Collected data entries
---

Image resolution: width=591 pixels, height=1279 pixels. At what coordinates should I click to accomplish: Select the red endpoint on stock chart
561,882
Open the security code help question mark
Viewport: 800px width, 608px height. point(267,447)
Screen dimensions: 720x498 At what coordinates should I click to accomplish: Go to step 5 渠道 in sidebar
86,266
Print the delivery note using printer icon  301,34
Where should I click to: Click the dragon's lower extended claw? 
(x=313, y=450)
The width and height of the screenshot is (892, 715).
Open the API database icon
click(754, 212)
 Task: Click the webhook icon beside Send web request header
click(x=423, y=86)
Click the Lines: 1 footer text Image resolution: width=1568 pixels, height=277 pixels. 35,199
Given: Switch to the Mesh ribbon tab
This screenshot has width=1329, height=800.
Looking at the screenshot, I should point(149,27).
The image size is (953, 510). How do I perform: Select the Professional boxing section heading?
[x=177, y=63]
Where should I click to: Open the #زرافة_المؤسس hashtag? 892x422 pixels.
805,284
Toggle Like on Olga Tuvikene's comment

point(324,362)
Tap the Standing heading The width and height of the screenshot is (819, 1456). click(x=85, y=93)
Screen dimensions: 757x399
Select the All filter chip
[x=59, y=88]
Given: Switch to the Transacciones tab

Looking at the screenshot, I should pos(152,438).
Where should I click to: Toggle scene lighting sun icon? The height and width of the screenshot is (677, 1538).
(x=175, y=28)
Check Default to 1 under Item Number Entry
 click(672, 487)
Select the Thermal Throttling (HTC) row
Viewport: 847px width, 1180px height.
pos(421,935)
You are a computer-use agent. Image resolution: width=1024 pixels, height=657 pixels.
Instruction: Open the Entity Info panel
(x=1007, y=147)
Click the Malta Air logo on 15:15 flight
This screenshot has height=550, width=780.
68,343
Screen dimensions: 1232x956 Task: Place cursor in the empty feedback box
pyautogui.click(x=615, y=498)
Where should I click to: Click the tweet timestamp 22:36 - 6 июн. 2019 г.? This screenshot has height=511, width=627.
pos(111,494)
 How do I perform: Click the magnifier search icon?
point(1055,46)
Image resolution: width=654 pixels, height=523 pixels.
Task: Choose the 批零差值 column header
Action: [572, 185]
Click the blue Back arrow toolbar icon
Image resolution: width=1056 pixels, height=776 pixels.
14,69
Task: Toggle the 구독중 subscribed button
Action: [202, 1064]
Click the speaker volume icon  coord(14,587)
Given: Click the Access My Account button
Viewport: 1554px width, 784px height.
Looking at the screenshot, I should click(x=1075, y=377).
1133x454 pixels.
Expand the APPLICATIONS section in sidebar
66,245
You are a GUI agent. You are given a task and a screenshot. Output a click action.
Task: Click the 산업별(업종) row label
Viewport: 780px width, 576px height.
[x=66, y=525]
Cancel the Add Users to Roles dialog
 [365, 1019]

---

Exercise prompt
Whatever the number of entries above, each one is to be copied exactly.

Reply
Image resolution: width=591 pixels, height=1279 pixels. At what coordinates should I click to accomplish: Select the red endpoint on stock chart
561,882
Open the security code help question mark
Viewport: 800px width, 608px height. point(267,447)
Screen dimensions: 720x498 At what coordinates should I click to accomplish: Go to step 5 渠道 in sidebar
86,266
Print the delivery note using printer icon  301,34
Where should I click to: Click the dragon's lower extended claw? 
(x=313, y=450)
The width and height of the screenshot is (892, 715).
Open the API database icon
click(754, 212)
 Task: Click the webhook icon beside Send web request header
click(x=423, y=86)
Click the Lines: 1 footer text Image resolution: width=1568 pixels, height=277 pixels. 35,199
Given: Switch to the Mesh ribbon tab
This screenshot has width=1329, height=800.
Looking at the screenshot, I should point(149,27).
The image size is (953, 510). How do I perform: Select the Professional boxing section heading?
[x=177, y=63]
Where should I click to: Open the #زرافة_المؤسس hashtag? 892x422 pixels.
805,284
Toggle Like on Olga Tuvikene's comment

point(324,362)
Tap the Standing heading The width and height of the screenshot is (819, 1456). click(x=85, y=93)
Screen dimensions: 757x399
Select the All filter chip
[x=59, y=88]
Given: Switch to the Transacciones tab

Looking at the screenshot, I should pos(152,438).
Where should I click to: Toggle scene lighting sun icon? The height and width of the screenshot is (677, 1538).
(x=175, y=28)
Check Default to 1 under Item Number Entry
 click(672, 487)
Select the Thermal Throttling (HTC) row
Viewport: 847px width, 1180px height.
pos(421,935)
You are a computer-use agent. Image resolution: width=1024 pixels, height=657 pixels.
Instruction: Open the Entity Info panel
(x=1007, y=147)
Click the Malta Air logo on 15:15 flight
This screenshot has height=550, width=780.
68,343
Screen dimensions: 1232x956 Task: Place cursor in the empty feedback box
pyautogui.click(x=615, y=498)
Where should I click to: Click the tweet timestamp 22:36 - 6 июн. 2019 г.? This screenshot has height=511, width=627.
pos(111,494)
 How do I perform: Click the magnifier search icon?
point(1055,46)
Image resolution: width=654 pixels, height=523 pixels.
Task: Choose the 批零差值 column header
Action: [572, 185]
Click the blue Back arrow toolbar icon
Image resolution: width=1056 pixels, height=776 pixels.
14,69
Task: Toggle the 구독중 subscribed button
Action: [202, 1064]
Click the speaker volume icon  coord(14,587)
Given: Click the Access My Account button
Viewport: 1554px width, 784px height.
Looking at the screenshot, I should click(x=1075, y=377).
1133x454 pixels.
Expand the APPLICATIONS section in sidebar
66,245
You are a GUI agent. You are given a task and a screenshot. Output a click action.
Task: Click the 산업별(업종) row label
Viewport: 780px width, 576px height.
[x=66, y=525]
Cancel the Add Users to Roles dialog
 [365, 1019]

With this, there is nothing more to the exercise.